4.2 Receiving IPv4 Packets
In the previous section, we covered the "registration" process of IPv4 — the kernel hangs ip_packet_type on the global protocol list and sets ip_rcv() as the callback function. When the NIC delivers a packet and the Ethernet type is 0x0800, the kernel heads straight for this function.
There is a very intuitive assumption here: since this is a "receive function," it should be responsible for unpacking the packet, processing it, and passing it up the stack, right?
Exactly the opposite.
The true identity of ip_rcv() is more like a gatekeeper. It doesn't care whether the payload is TCP or UDP; it cares about exactly one thing: is this a valid IPv4 packet? If yes, let it through; if no, drop it. The real "processing" work is actually handed off to the next runner in the relay, ip_rcv_finish().
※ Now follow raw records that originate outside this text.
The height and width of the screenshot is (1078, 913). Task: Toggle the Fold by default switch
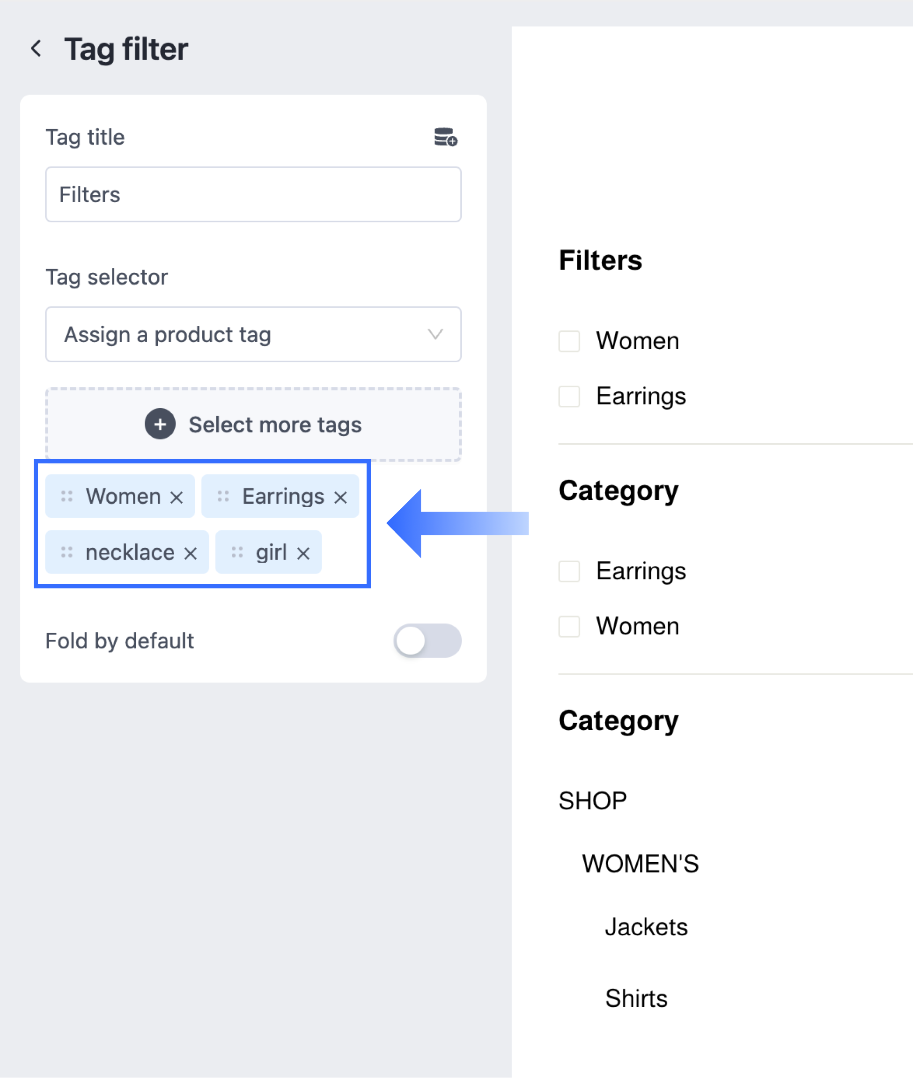tap(427, 641)
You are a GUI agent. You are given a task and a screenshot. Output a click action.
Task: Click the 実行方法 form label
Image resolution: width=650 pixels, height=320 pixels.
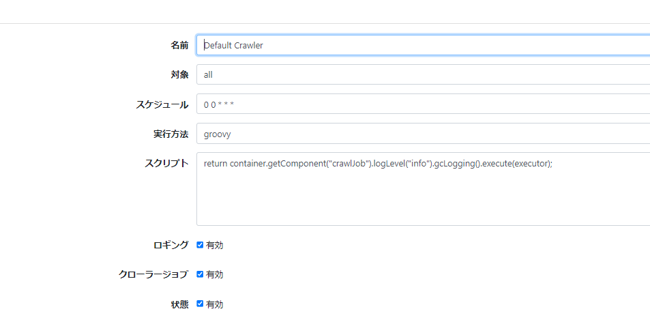[x=171, y=134]
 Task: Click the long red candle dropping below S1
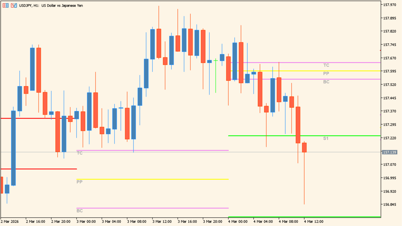(298, 127)
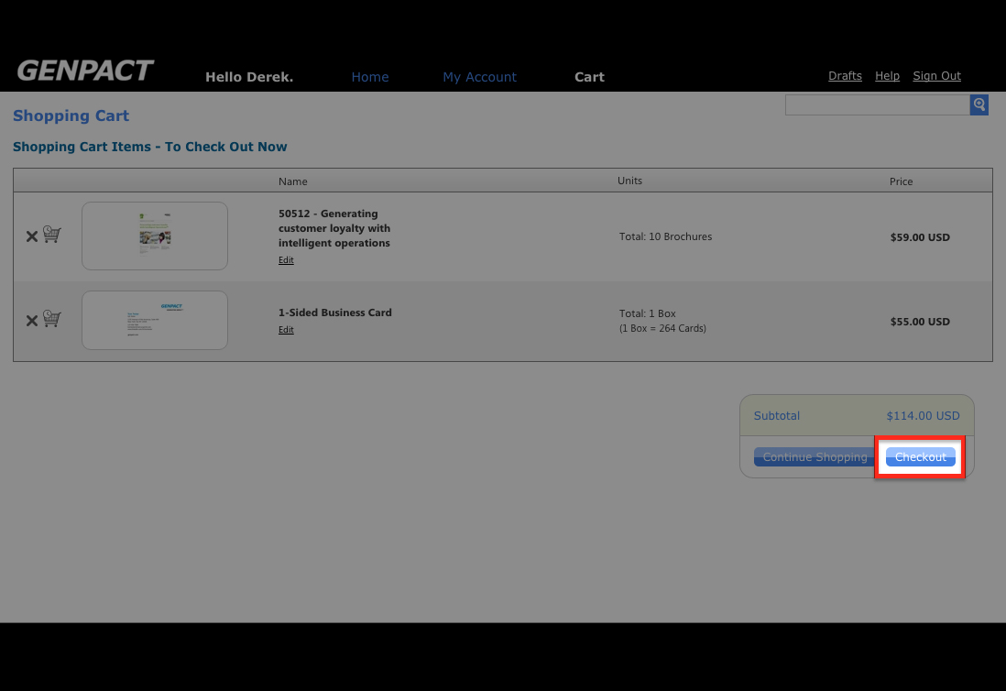Edit the 50512 brochure item

coord(286,260)
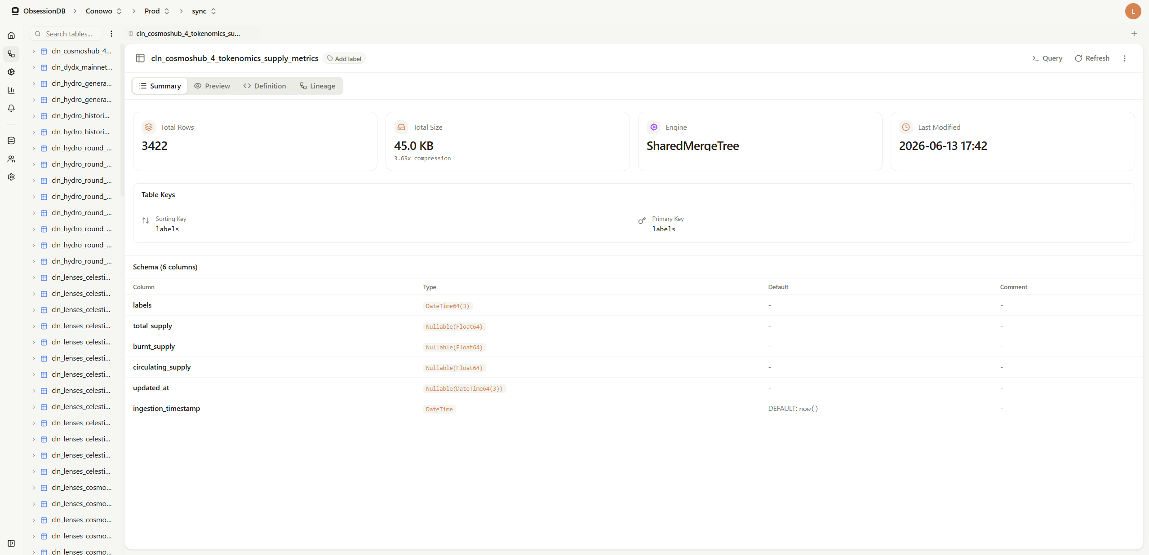Image resolution: width=1149 pixels, height=555 pixels.
Task: Click the Query button
Action: (1047, 58)
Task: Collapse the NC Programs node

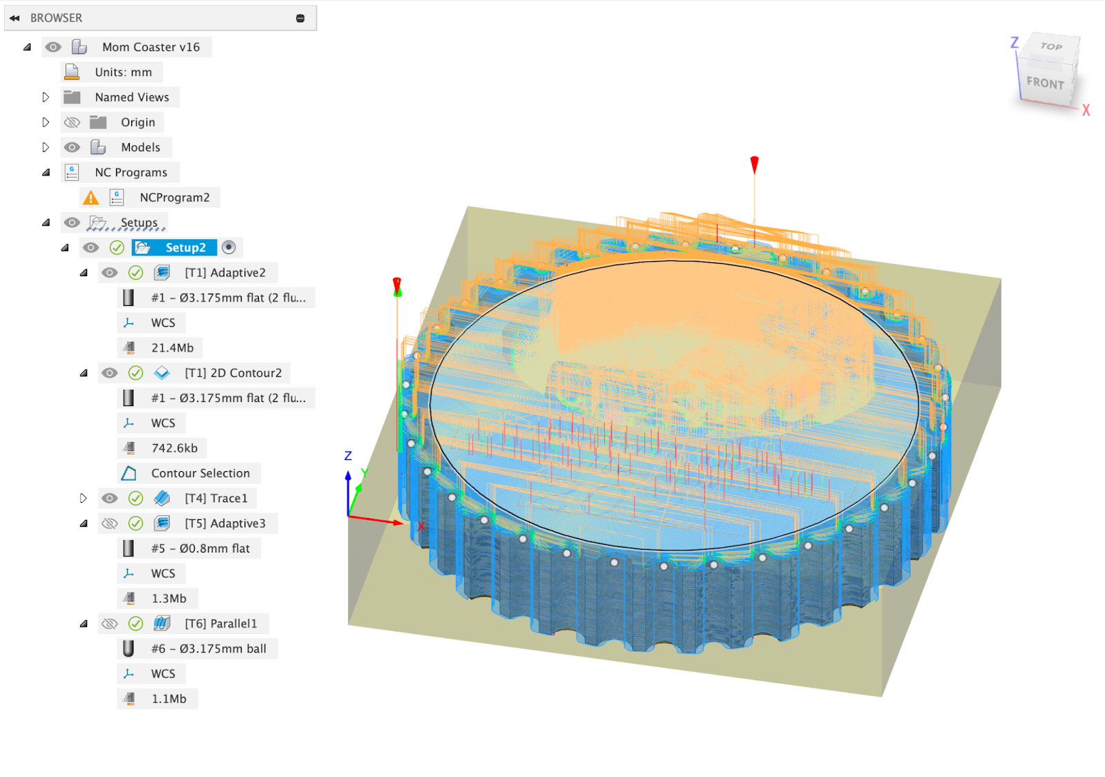Action: [x=46, y=173]
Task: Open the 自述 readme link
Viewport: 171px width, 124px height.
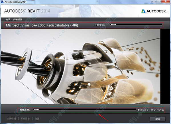Action: (x=37, y=119)
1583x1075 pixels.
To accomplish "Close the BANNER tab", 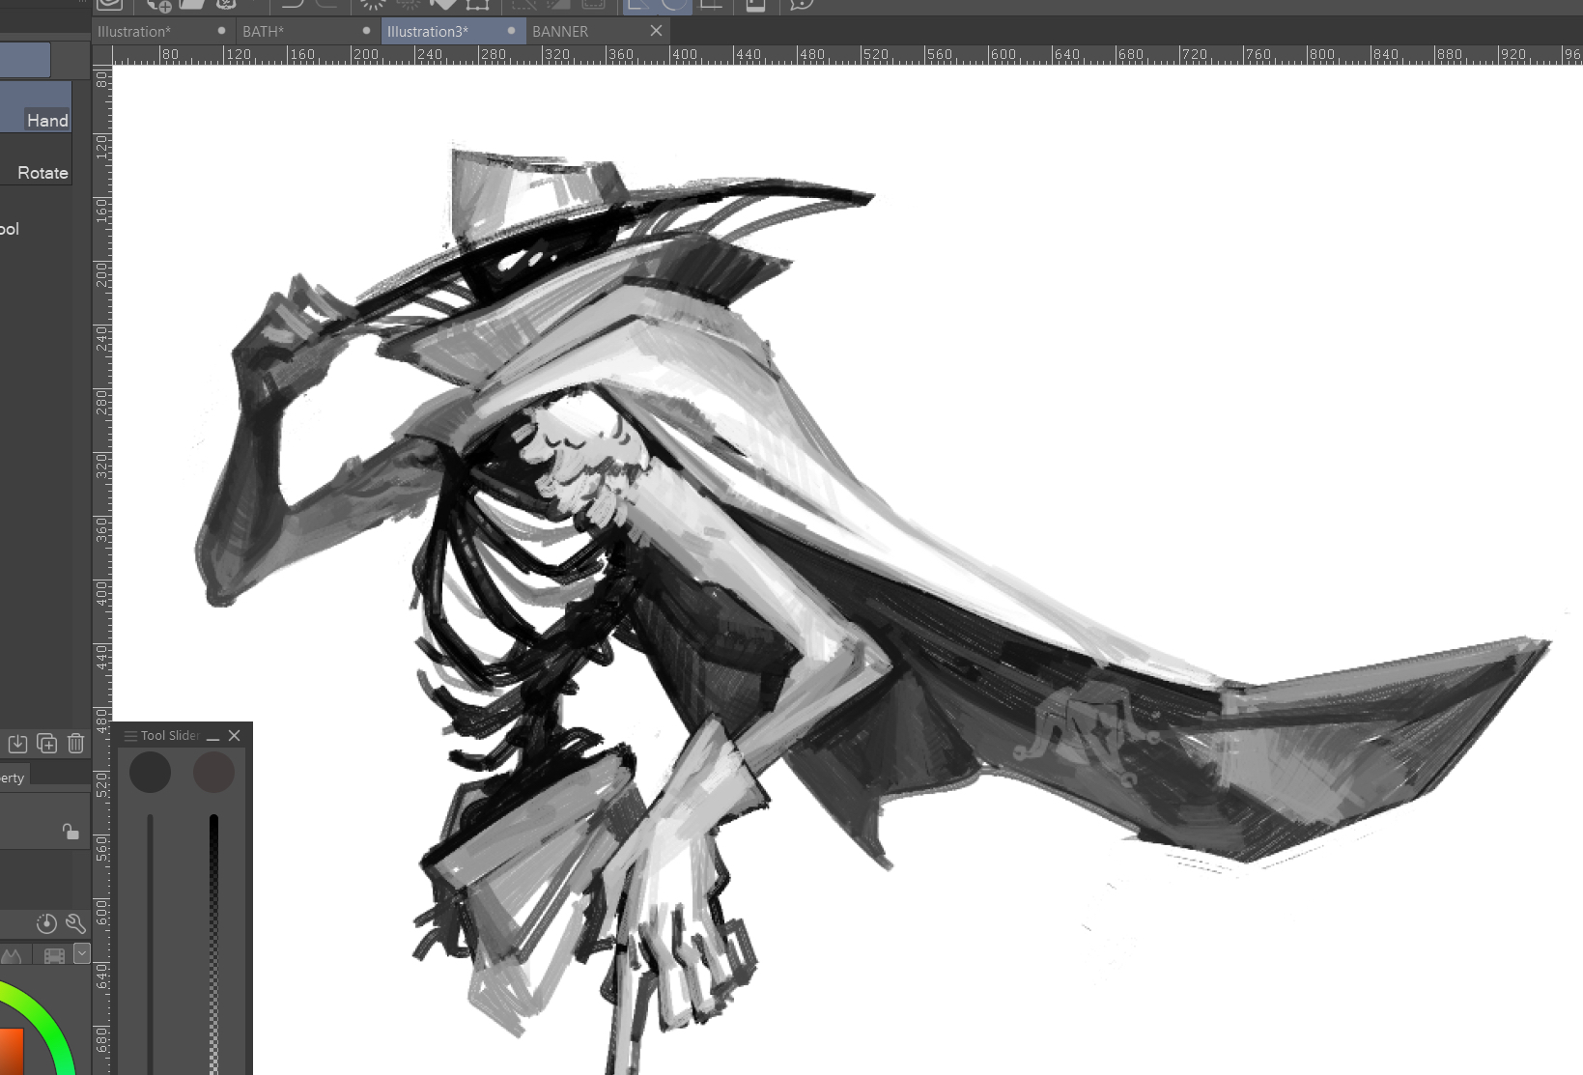I will coord(656,31).
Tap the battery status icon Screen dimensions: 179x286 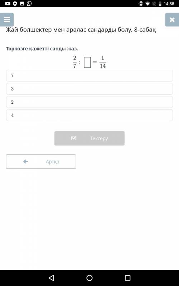[160, 4]
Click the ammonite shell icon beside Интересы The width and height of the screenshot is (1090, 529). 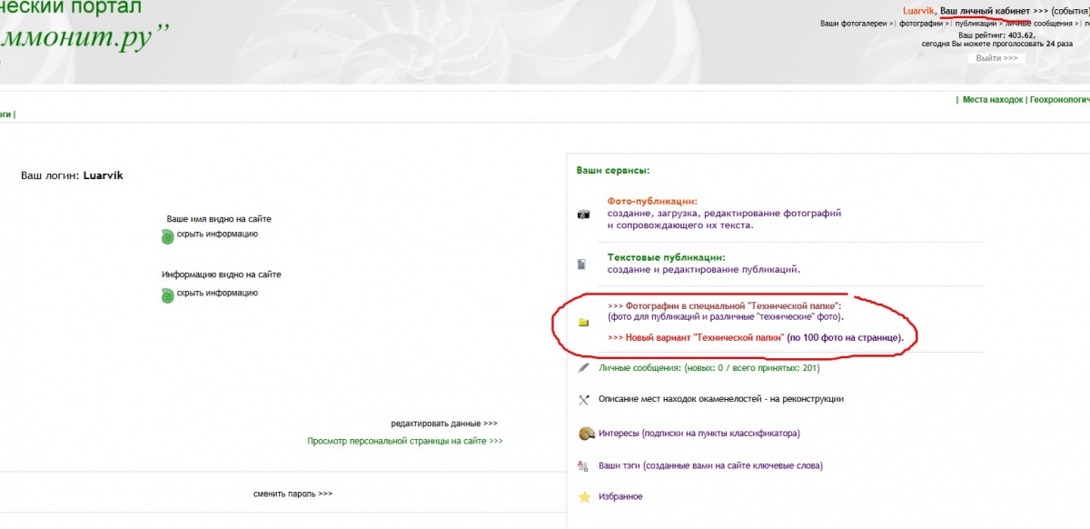tap(585, 434)
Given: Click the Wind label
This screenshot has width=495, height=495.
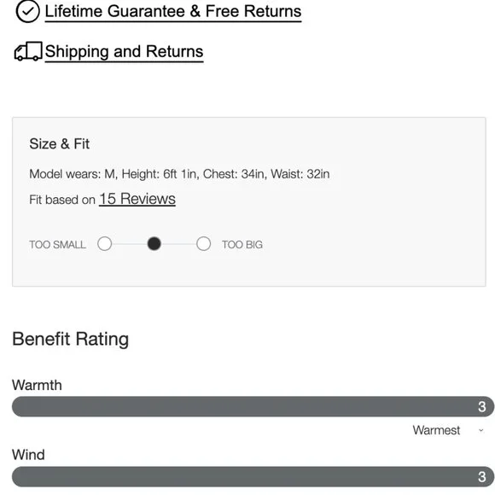Looking at the screenshot, I should [28, 455].
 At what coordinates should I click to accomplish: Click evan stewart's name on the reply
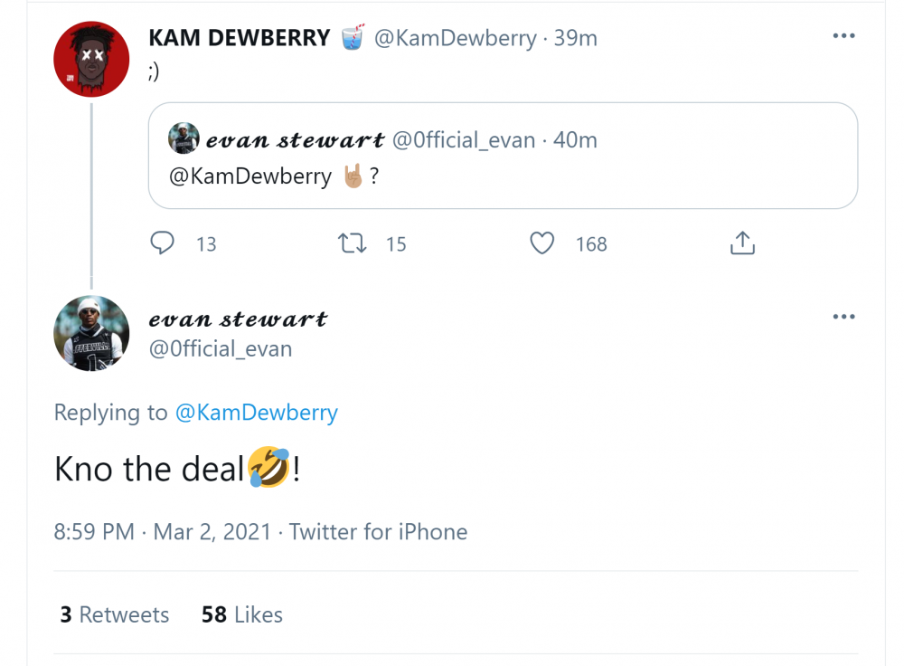tap(238, 319)
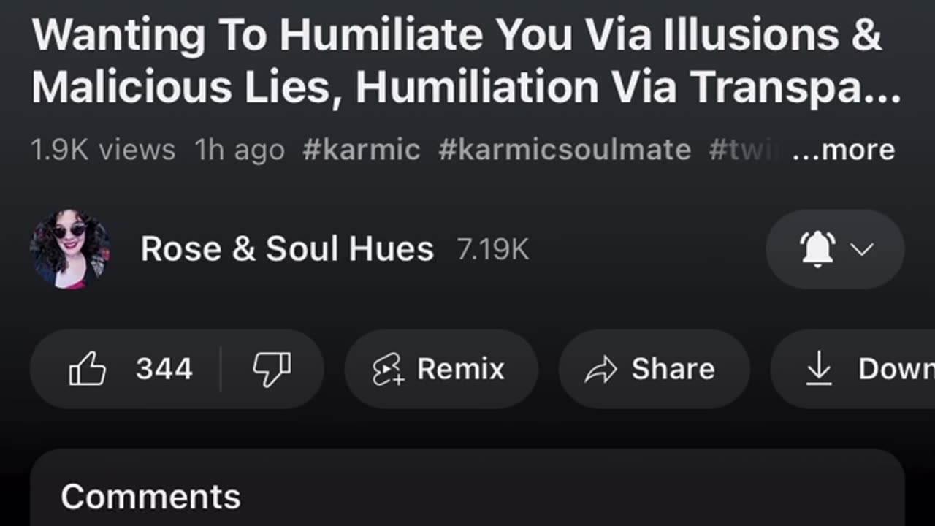Expand the truncated video title

click(x=466, y=61)
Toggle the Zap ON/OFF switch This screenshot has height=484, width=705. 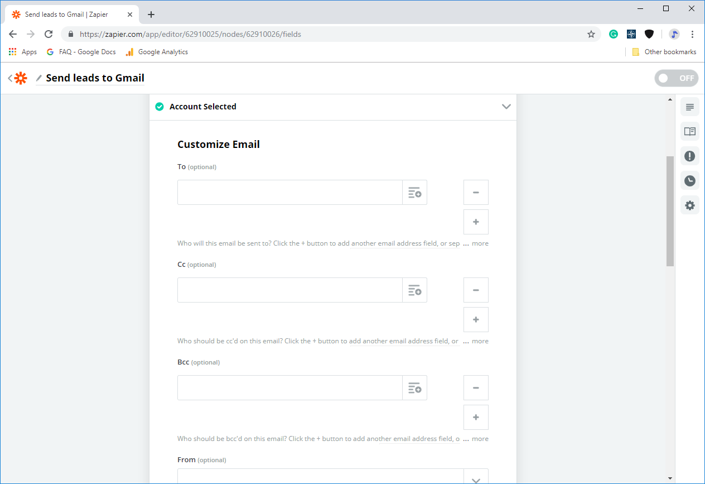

And sandwiched between these two runners is an extremely critical checkpoint — Netfilter hooks.
Entering the Reception Hall
Let's look at the specific workflow of this "gatekeeper."
First, the function signature:
int ip_rcv(struct sk_buff *skb, struct net_device *dev,
struct packet_type *pt, struct net_device *orig_dev)
{
struct iphdr *iph;
When ip_rcv() gets the skb, the network layer has just stripped off the Ethernet header. Now, skb->data points to the IPv4 header. First, we need to extract the header and see if it looks "normal."
Step 1: Header Format Sanity Checks
The IPv4 header has a strict format. The RFC specifies that the header must be at least 20 bytes, and the version number must be 4.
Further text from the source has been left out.